For this calculation, there’s a need to count the number of “1”s in constant bits (for example for 64 bits). This problem (counting bits) is called by many, “the popcount problem” or “the population count”.

It seems that there are many ways to count bits.
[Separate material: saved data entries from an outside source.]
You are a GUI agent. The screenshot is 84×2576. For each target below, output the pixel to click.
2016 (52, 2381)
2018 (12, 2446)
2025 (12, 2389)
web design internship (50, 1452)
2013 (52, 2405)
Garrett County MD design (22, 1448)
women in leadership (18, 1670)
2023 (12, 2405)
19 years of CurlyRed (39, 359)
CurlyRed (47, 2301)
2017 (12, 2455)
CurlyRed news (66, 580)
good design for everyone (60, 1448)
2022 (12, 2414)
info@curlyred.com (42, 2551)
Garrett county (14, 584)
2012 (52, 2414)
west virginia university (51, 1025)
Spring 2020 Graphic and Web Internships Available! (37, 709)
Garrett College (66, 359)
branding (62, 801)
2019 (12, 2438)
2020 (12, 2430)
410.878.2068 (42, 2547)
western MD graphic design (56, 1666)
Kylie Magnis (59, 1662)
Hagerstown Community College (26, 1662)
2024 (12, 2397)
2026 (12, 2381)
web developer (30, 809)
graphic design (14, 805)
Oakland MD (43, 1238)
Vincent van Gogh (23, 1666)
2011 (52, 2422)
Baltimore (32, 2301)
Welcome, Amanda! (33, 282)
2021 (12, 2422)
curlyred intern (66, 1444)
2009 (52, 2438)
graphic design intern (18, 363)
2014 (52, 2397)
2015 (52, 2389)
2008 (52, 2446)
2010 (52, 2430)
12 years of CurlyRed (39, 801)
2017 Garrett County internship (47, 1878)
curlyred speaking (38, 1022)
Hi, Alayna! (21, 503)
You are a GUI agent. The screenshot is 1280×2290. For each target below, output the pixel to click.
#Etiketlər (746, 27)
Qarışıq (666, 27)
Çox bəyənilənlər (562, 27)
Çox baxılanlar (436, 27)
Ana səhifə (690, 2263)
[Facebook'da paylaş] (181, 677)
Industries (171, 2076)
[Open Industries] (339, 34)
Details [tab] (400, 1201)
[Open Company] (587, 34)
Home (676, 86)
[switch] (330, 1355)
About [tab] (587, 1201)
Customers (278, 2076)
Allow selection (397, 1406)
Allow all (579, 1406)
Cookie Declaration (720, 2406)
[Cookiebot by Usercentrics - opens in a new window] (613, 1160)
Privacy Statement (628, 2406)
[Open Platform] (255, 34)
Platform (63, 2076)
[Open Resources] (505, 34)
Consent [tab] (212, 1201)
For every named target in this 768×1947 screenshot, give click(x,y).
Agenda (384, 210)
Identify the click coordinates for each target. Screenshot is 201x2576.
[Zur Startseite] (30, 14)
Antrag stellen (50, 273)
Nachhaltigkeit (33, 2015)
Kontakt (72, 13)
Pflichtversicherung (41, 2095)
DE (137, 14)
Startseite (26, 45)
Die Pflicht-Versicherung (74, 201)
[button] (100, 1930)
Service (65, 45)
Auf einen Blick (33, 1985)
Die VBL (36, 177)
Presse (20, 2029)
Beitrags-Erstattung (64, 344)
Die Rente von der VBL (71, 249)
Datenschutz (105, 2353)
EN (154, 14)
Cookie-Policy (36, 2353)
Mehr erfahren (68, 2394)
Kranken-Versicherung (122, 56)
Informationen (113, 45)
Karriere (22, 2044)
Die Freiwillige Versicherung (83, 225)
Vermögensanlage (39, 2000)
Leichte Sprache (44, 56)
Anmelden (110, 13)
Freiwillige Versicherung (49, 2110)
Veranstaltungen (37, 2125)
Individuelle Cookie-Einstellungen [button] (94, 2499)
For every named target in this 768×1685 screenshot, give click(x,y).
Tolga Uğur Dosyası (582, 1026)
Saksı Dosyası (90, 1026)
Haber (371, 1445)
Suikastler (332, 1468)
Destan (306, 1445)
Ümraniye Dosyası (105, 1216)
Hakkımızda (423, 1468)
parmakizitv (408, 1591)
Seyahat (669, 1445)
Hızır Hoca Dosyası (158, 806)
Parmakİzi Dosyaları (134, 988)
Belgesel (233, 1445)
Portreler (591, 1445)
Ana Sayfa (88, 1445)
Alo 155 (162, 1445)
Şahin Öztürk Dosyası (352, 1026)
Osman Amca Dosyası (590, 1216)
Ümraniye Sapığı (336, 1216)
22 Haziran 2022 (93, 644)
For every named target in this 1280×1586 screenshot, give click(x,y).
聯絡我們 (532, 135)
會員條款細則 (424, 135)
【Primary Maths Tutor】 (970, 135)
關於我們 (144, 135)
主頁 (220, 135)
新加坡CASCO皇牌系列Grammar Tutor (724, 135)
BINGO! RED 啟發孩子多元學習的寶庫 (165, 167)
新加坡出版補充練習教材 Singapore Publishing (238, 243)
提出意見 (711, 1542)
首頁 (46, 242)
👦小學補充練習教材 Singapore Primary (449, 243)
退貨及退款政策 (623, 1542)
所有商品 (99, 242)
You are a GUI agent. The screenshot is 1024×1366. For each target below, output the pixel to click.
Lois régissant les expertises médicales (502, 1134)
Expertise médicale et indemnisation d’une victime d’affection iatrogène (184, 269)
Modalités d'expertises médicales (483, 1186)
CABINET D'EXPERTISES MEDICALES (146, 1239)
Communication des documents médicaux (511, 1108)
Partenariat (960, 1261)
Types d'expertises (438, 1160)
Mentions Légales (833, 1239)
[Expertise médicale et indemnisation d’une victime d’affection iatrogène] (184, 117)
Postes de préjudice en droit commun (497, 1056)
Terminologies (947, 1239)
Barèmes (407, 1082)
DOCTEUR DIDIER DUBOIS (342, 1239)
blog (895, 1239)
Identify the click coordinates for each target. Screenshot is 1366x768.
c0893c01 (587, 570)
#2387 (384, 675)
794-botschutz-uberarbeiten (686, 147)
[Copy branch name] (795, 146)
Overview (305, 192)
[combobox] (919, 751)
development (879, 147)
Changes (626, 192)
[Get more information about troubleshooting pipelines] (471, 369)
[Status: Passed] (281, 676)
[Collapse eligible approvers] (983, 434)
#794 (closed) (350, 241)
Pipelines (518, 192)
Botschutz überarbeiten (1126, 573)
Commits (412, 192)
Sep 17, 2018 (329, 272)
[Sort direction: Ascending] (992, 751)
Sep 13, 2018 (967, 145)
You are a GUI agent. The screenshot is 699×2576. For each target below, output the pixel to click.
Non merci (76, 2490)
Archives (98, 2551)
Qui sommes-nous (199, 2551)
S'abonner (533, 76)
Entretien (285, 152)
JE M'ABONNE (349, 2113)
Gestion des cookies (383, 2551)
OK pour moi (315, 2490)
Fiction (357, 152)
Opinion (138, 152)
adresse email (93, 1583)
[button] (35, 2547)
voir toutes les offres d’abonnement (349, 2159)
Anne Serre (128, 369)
The fastest maybe is using SSSE3 POPCNT of new Intel processors.

Calculating in older CPU?

After surfing the web a bit, I found it amazing that most of the web pages say that using “bit shift” seems faster than using “predefined tables”

[predefined table]

unsigned char table[256];

void initialize_table()

{

for (int i = 0; i < 256; i++) {

table[i] = count8bit(i);

}

}

unsigned long long count64bit_table(unsigned long long x)

{

int n = 0;

n += table[x & 0xff];

n += table[(x >> 8) & 0xff];

n += table[(x >> 16) & 0xff];

n += table[(x >> 24) & 0xff];

n += table[(x >> 32) & 0xff];

n += table[(x >> 40) & 0xff];

n += table[(x >> 48) & 0xff];

n += table[(x >> 56) & 0xff];

return n;

}

[bit shift]

unsigned long long count64bit_shift(unsigned long long x)

{

x = ((x & 0xaaaaaaaaaaaaaaaaULL) >> 1)

+ (x & 0x5555555555555555ULL);

x = ((x & 0xccccccccccccccccULL) >> 2)

+ (x & 0x3333333333333333ULL);

x = ((x & 0xf0f0f0f0f0f0f0f0ULL) >> 4)

+ (x & 0x0f0f0f0f0f0f0f0fULL);

x = ((x & 0xff00ff00ff00ff00ULL) >> 8)

+ (x & 0x00ff00ff00ff00ffULL);

x = ((x & 0xffff0000ffff0000ULL) >> 16)

+ (x & 0x0000ffff0000ffffULL);

x = ((x & 0xffffffff00000000ULL) >> 32)

+ (x & 0x00000000ffffffffULL);

return x;

}

To be sure, I coded and ran it in my Pentium M machine (Windows XP).

I also wanted to know the difference between C and Java.

Looping the calculation for 10,000,000,000 times, and running 3 times.

The conclusion...

[gcc (without any optimization)]

Input hexadecimal string of 64bit:11ff11ff00ff00ff

Calculating value 1296775004637036799 : 0x11ff11ff00ff00ffULL. Loop:100000*100000

Calculating loop:0...

count64bit_table(0x11ff11ff00ff00ffULL) Count:36 Time:300.752

count64bit_shift(0x11ff11ff00ff00ffULL) Count:36 Time:487.030

Calculating loop:1...

count64bit_table(0x11ff11ff00ff00ffULL) Count:36 Time:299.691

count64bit_shift(0x11ff11ff00ff00ffULL) Count:36 Time:486.098

Calculating loop:2...

count64bit_table(0x11ff11ff00ff00ffULL) Count:36 Time:301.694

count64bit_shift(0x11ff11ff00ff00ffULL) Count:36 Time:489.855

[gcc -O3]

Input hexadecimal string of 64bit:11ff11ff00ff00ff

Calculating value 1296775004637036799 : 0x11ff11ffff00ffULL. Loop:100000*100000

Calculating loop:0...

count64bit_table(0x11ff11ff00ff00ffULL) Count:36 Time:5.858

count64bit_shift(0x11ff11ff00ff00ffULL) Count:36 Time:5.648

Calculating loop:1...

count64bit_table(0x11ff11ff00ff00ffULL) Count:36 Time:5.658

count64bit_shift(0x11ff11ff00ff00ffULL) Count:36 Time:5.678

Calculating loop:2...

count64bit_table(0x11ff11ff00ff00ffULL) Count:36 Time:5.679

count64bit_shift(0x11ff11ff00ff00ffULL) Count:36 Time:5.628

[java (client JVM, Sun 1.5.0_11)]

Input hexadecimal string of 64bit:

11ff11ff00ff00ff

Calculating value 1296775004637036799 : 0x11ff11ff00ff00ffULL. Loop:100000*100000

Calculating loop:0...

count64bit_table(0x11ff11ff ff00ffULL) Count:36 Time:433.834

count64bit_shift(0x11ff11ff ff00ffULL) Count:36 Time:365.485

Calculating loop:1...

count64bit_table(0x11ff11ff ff00ffULL) Count:36 Time:435.066

count64bit_shift(0x11ff11ff ff00ffULL) Count:36 Time:366.146

Calculating loop:2...

count64bit_table(0x11ff11ff ff00ffULL) Count:36 Time:433.744

count64bit_shift(0x11ff11ff ff00ffULL) Count:36 Time:365.856

[java -server]

Input hexadecimal string of 64bit:

11ff11ff00ff00ff

Calculating value 1296775004637036799 : 0x11ff11ff00ff00ffULL. Loop:100000*100000

Calculating loop:0...

count64bit_table(0x11ff11ff ff00ffULL) Count:36 Time:275.627

count64bit_shift(0x11ff11ff ff00ffULL) Count:36 Time:42.952

Calculating loop:1...

count64bit_table(0x11ff11ff ff00ffULL) Count:36 Time:121.685

count64bit_shift(0x11ff11ff ff00ffULL) Count:36 Time:43.142

Calculating loop:2...

count64bit_table(0x11ff11ff ff00ffULL) Count:36 Time:121.194

count64bit_shift(0x11ff11ff ff00ffULL) Count:36 Time:42.651

Quite interesting results!

And yes, Sun java library Integer.countBits() and Long.countBits() are using bit shift algorithms.